- Lobster Pot on Commercial Street
- Interactive map of The Lobster Pot

Restaurant information
- Established: 1979; 47 years ago
- Food type: seafood
- Location: Provincetown, Massachusetts
- Coordinates: 42°03′07″N 70°11′07″W﻿ / ﻿42.05192°N 70.18525°W
- Website: www.ptownlobsterpot.com

= Lobster Pot (restaurant) =

Restaurant in Provincetown, Massachusetts

The Lobster Pot is a restaurant in Provincetown, Massachusetts in the United States.

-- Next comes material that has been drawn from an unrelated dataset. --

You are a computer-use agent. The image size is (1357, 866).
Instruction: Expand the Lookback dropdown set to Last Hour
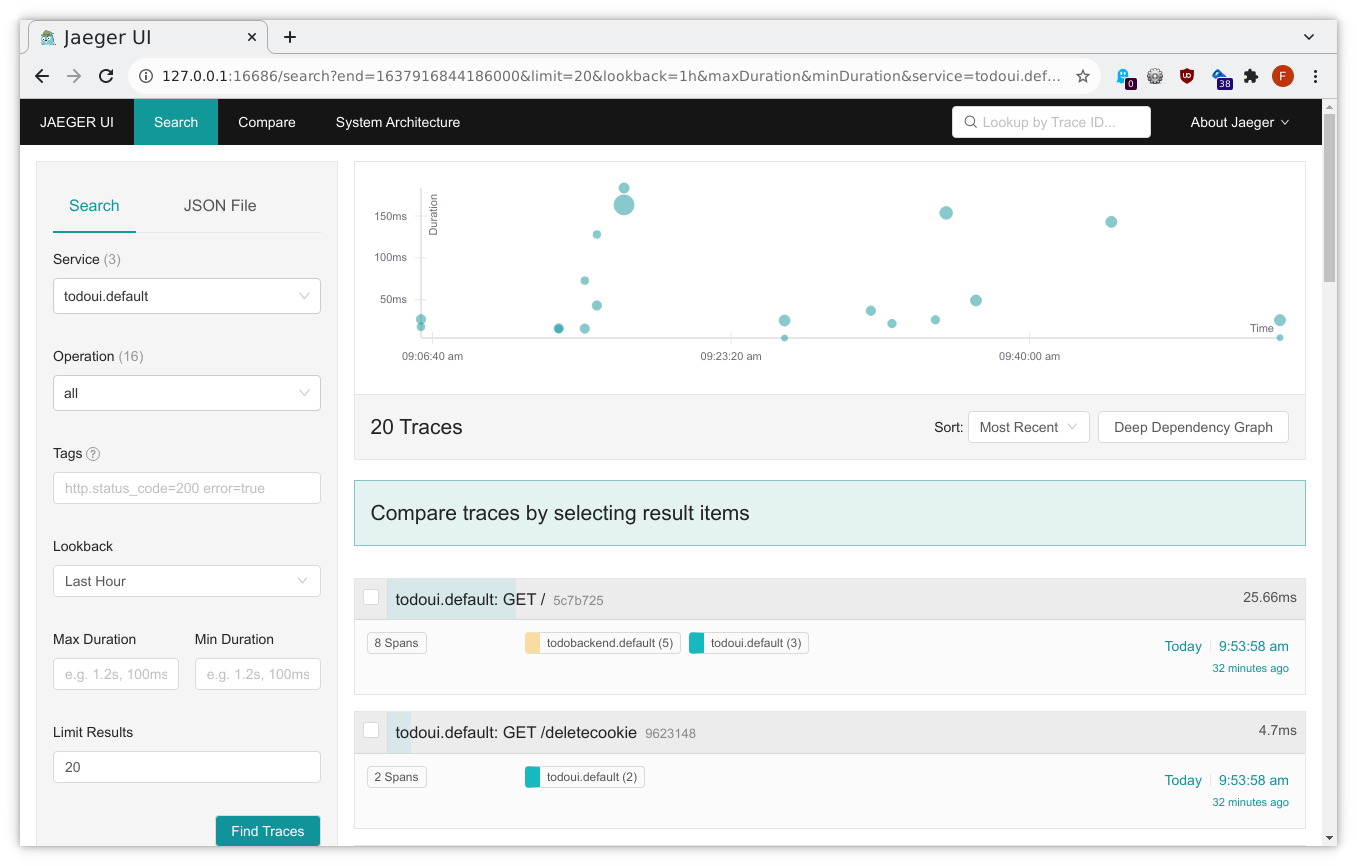(x=186, y=581)
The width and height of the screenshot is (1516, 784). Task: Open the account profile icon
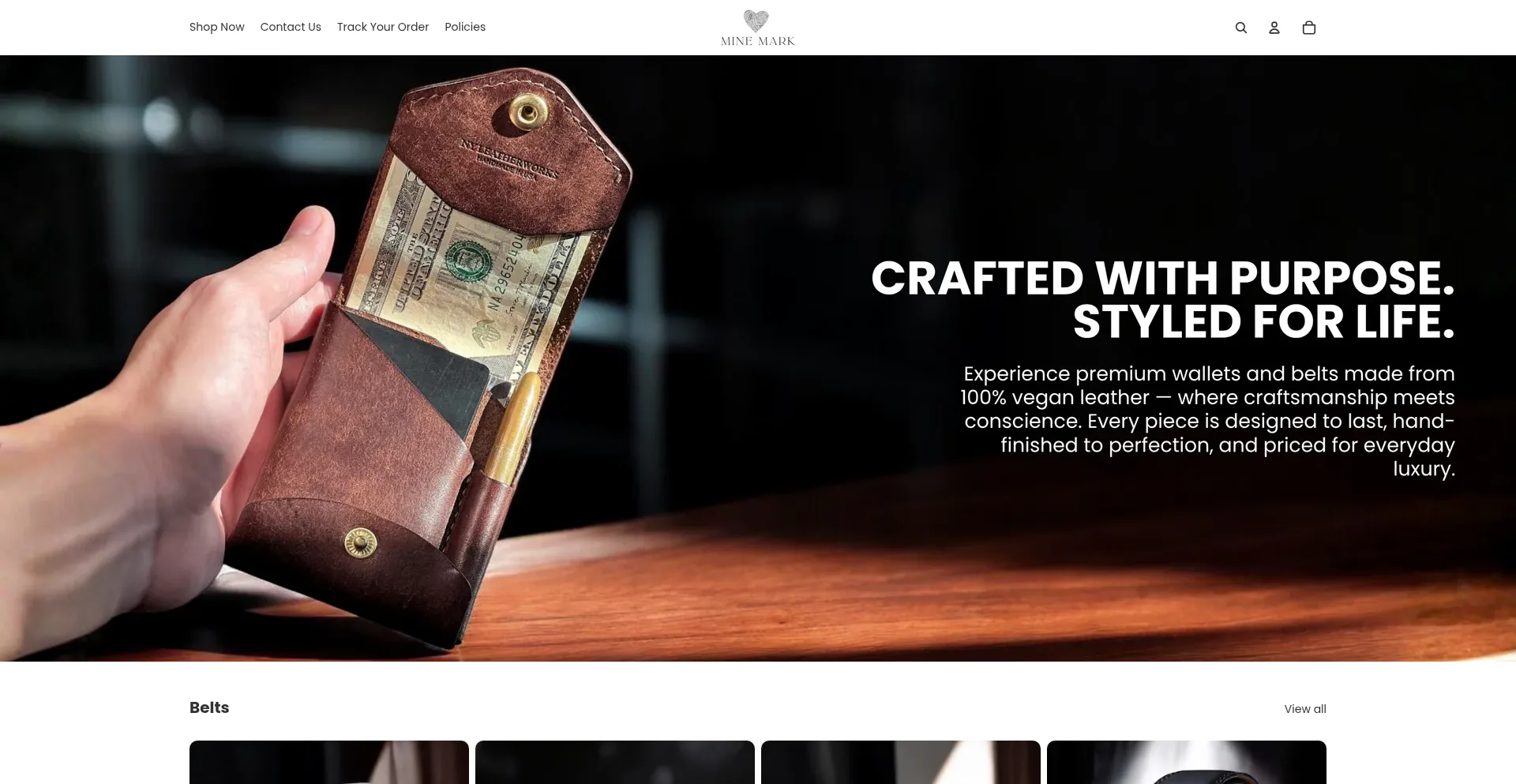click(1274, 28)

The iconic establishment at 321 Commercial Street had humble beginnings. The building itself was first home to the Colonial Tap, opened by Manuel Cook in 1937. It would move next door in 1943 becoming Old Colony Tap. The building would not be vacant for long as that very same year Ralph Medeiros and his wife Adeline opened the Lobster Pot. After Ralph died in 1965 Adeline remarried and kept the restaurant in the family until 1979. It was at this point that a second family would take over as Adeline sold the business to Joy McNulty. In January 2023, it was announced the Lobster Pot was for sale for $14 million. The price includes the brand, land, business, equipment and buildings.

It is open seasonally, from April until November.

==In popular culture==
The Lobster Pot was featured on an episode of the television series Anthony Bourdain: Parts Unknown. Anthony Bourdain had worked at the restaurant during the 1970s.